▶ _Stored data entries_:
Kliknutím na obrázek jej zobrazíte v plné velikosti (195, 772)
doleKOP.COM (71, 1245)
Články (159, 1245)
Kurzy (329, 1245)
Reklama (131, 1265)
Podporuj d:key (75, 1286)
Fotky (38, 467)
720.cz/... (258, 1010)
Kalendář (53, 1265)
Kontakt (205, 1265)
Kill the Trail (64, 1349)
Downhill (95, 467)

▶ _EXERCISE DETAILS_:
The entries shown above should be duplicated exactly.

▶ _EXPECTED ANSWER_:
Kliknutím na obrázek jej zobrazíte v plné velikosti (195, 772)
doleKOP.COM (71, 1245)
Články (159, 1245)
Kurzy (329, 1245)
Reklama (131, 1265)
Podporuj d:key (75, 1286)
Fotky (38, 467)
720.cz/... (258, 1010)
Kalendář (53, 1265)
Kontakt (205, 1265)
Kill the Trail (64, 1349)
Downhill (95, 467)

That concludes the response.